Changes in VACS Index 2.0 ranged from a decline of 65 to an improvement of 75 points. On average, patients improved 0.76 points. Veterans whose AUDIT-C scores moved by one point or less saw a VACS Index 2.0 improvement of 0.36 to 0.60 points. Veterans whose change in AUDIT-C scores indicated maximum increase in alcohol consumption (from 0 to 12) had a 3.74 point deterioration in VACS Index 2.0, while those who went from high use to no use (12 to 0) saw a slight worsening of 0.60 in VACS Index 2.0.
“Generally, VACS Index 2.0 scores don’t shift much,” Williams noted, “but changes of just five points are associated with a 20% increase in mortality risk. The changes seen here are not huge, but they are consistent.”
While VACS Index 2.0 scores generally rose with AUDIT-C risk, veterans with an AUDIT-C risk of zero had a higher VACS Index 2.0 than any but the highest risk AUDIT-C group.
“Patients with AUDIT-C score of 0 have increased risk for virtually everything,” Williams said. “It includes those who have stopped drinking because of illness as well as never drinkers.”
Treatment for Alcohol Use Disorder
While the changes seen in disease severity in this study are modest, “addressing alcohol use may be a key lever for optimizing health of people living with HIV and curbing the spread of the virus,” Williams added.
Despite the remarkable advances in treatment and life expectancy for those infected with the virus, HIV continues to spread.
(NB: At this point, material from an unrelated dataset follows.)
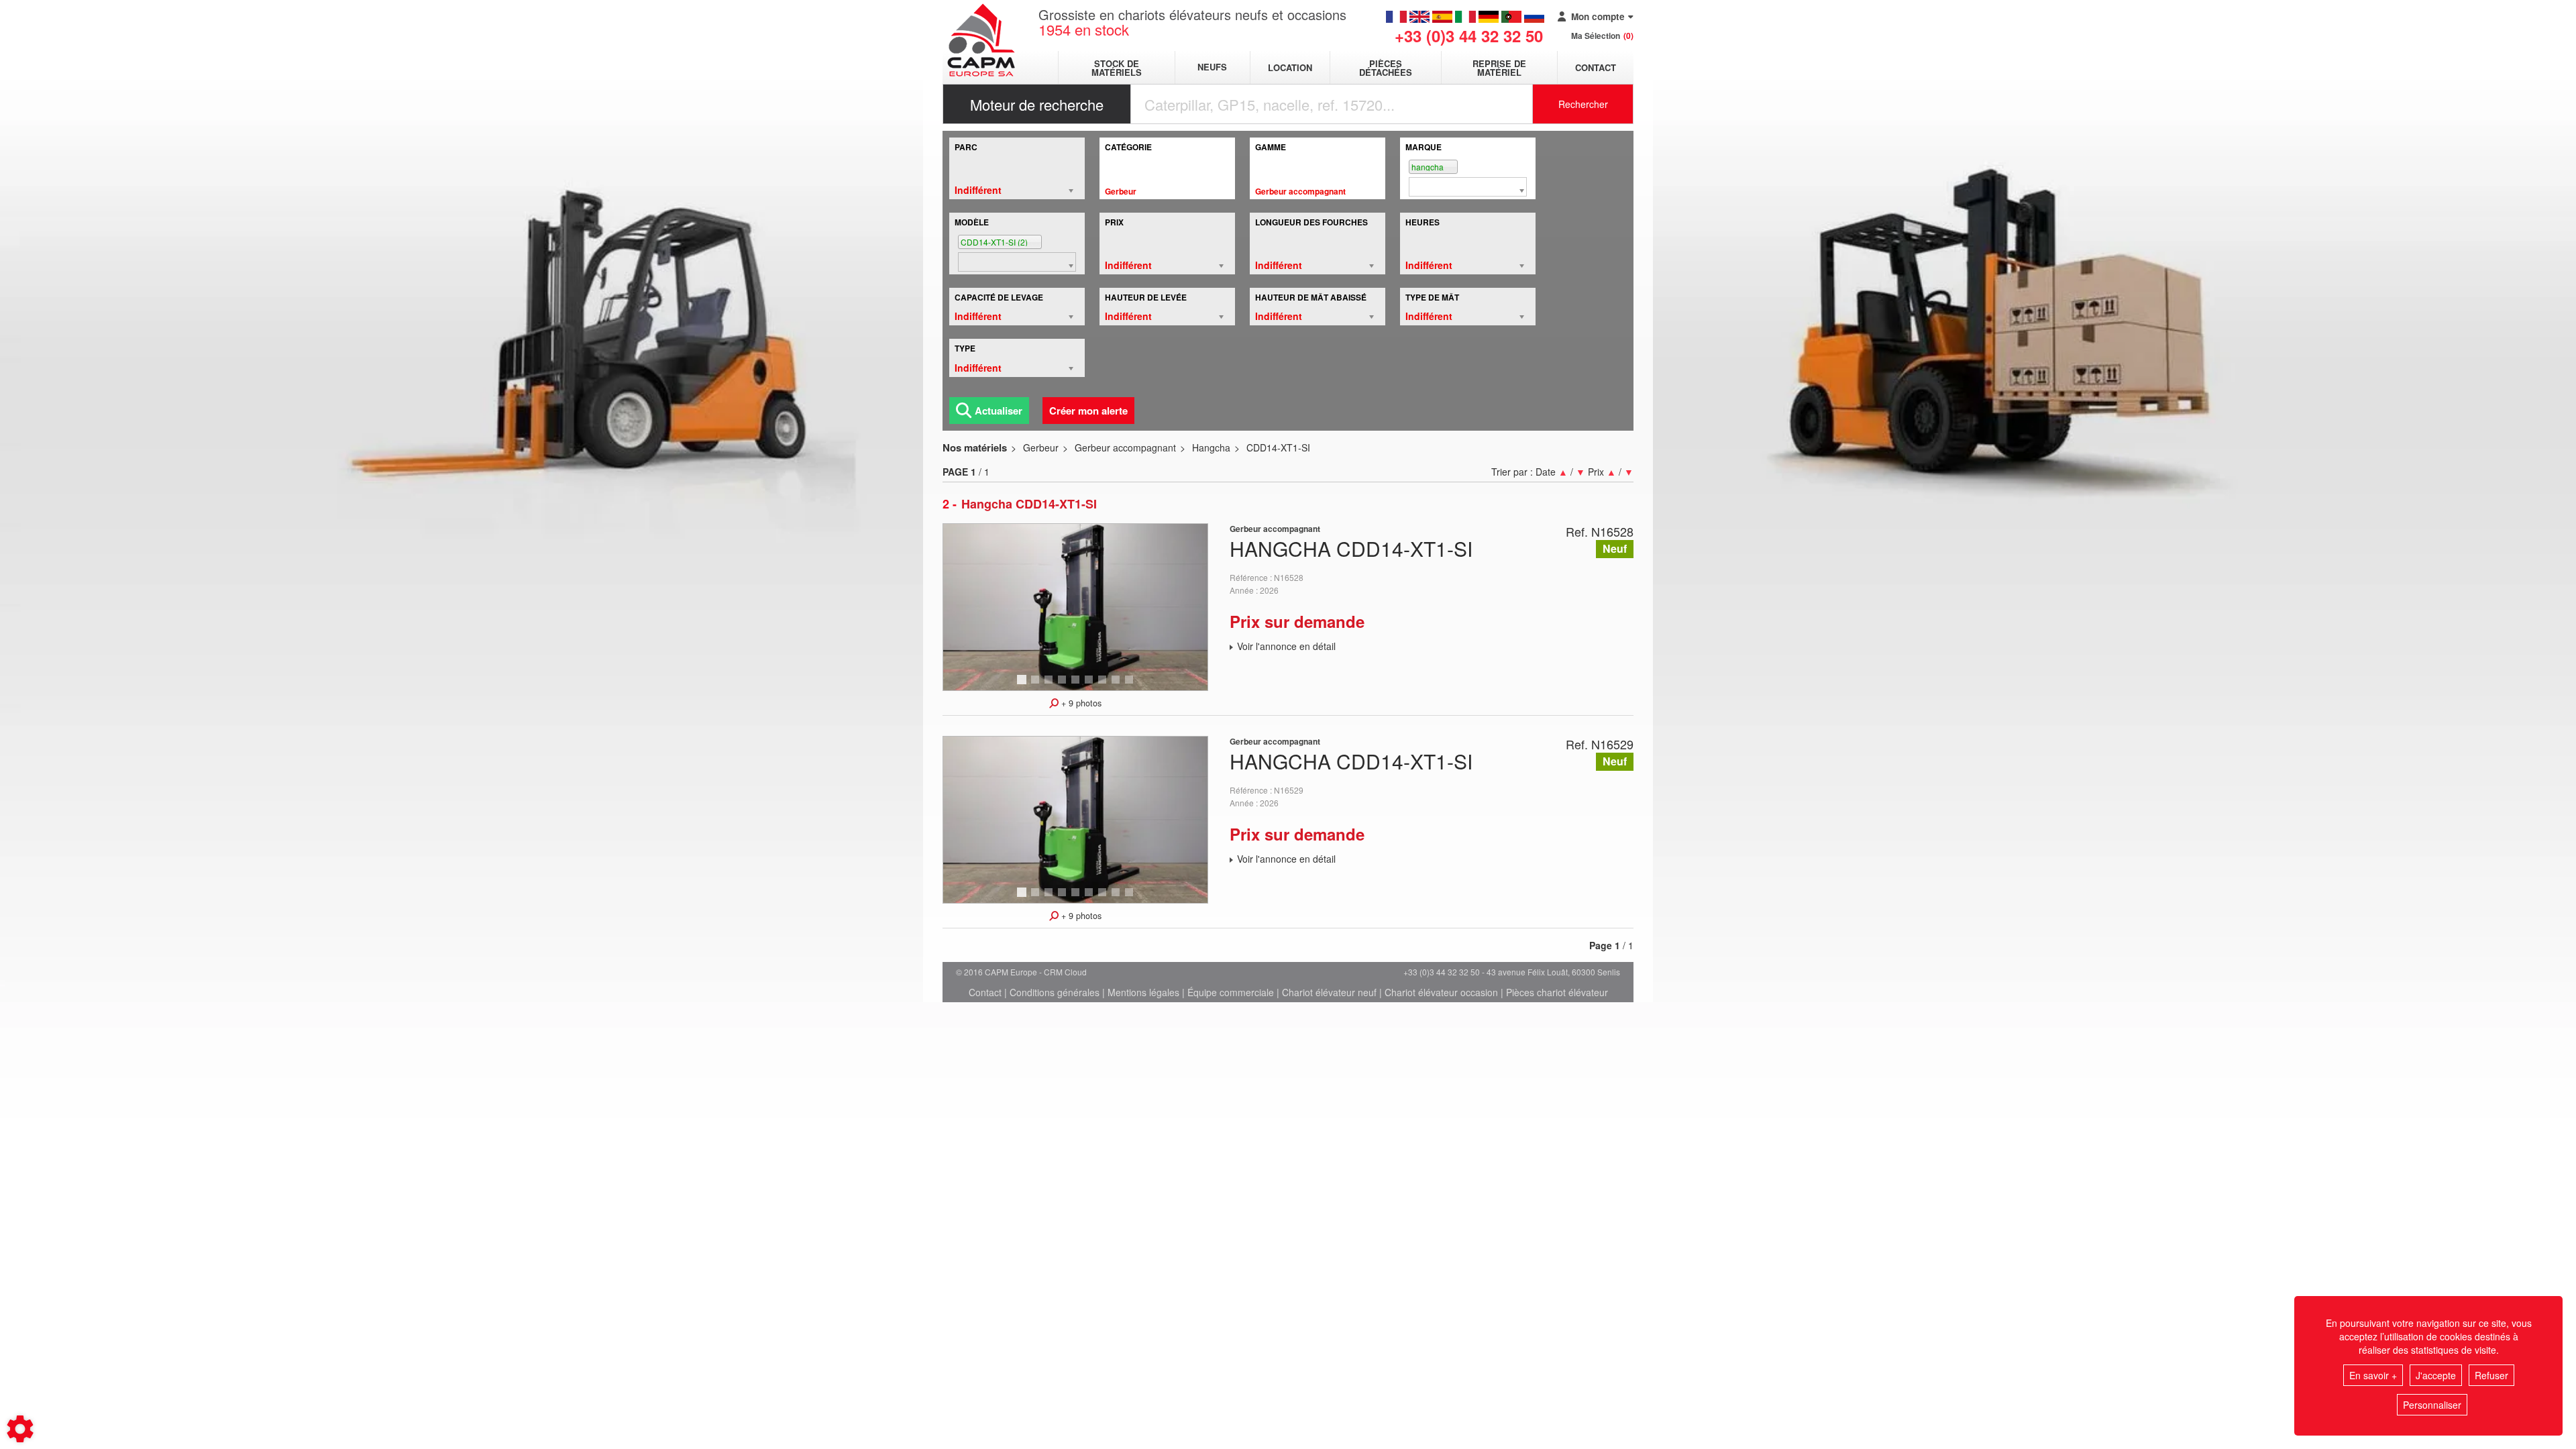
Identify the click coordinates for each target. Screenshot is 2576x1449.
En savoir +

Social and behavioral factors play a significant role in disease trajectory and transmission, she noted.
“Alcohol use in particular both increases the risk of transmission and decreases the likelihood that people with HIV receive high-quality care for HIV, which is really the only way to suppress the virus and curb its spread,” Williams said.
To ensure veterans with HIV receive appropriate care, clinicians should adopt a tiered approach to assessing and offering treatment for alcohol use disorders.
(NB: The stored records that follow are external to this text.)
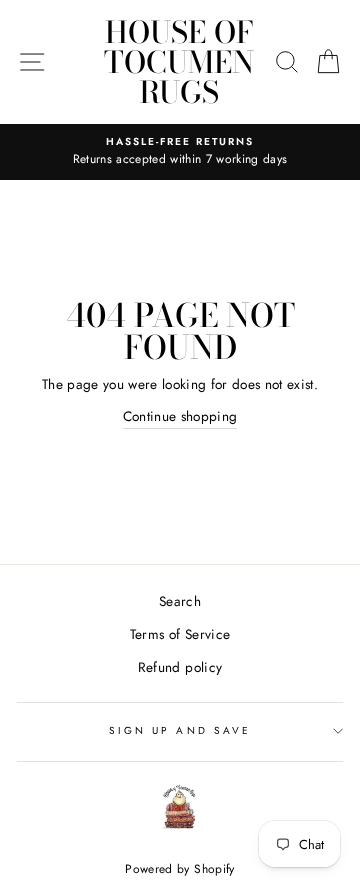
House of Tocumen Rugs (179, 62)
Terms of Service (180, 634)
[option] (180, 152)
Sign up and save (180, 730)
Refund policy (180, 667)
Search (180, 601)
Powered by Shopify (179, 869)
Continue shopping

“All patients with HIV should be screened for unhealthy alcohol use using validated instruments. Those screening positive should be offered brief counseling interventions and assessed for the most severe unhealthy alcohol use—alcohol use disorders. Those with alcohol use disorders should be offered effective pharmacotherapy and referral to specialty addictions treatment,” Williams recommended.
She noted that barriers to addiction treatment may make pharmacologic therapy the best choice for many patients. “Three medications are FDA approved to treat alcohol use disorders (acamprosate, disulfiram and naltrexone) and others (e.g., topiramate) have shown strong promise for treating alcohol use disorders.”
Clinicians should keep in mind that effective interventions to address alcohol use disorders exist, Williams added, “and thus HIV care providers may be able to play an additional role in curbing the spread of HIV by addressing alcohol use in people living with HIV.”
1. Williams EC, McGinnis KA, Tate JP, Matson TE, et. al. Ubinsky AD, Bobb JF, Lapham GT, HIV Disease Severity is Sensitive to Temporal Changes in Alcohol Use: A National Study of VA Patients with HIV. J Acquir Immune Defic Syndr. 2019 Apr 15. doi: 10.1097/QAI.0000000000002049. [Epub ahead of print] PubMed PMID: 30973541.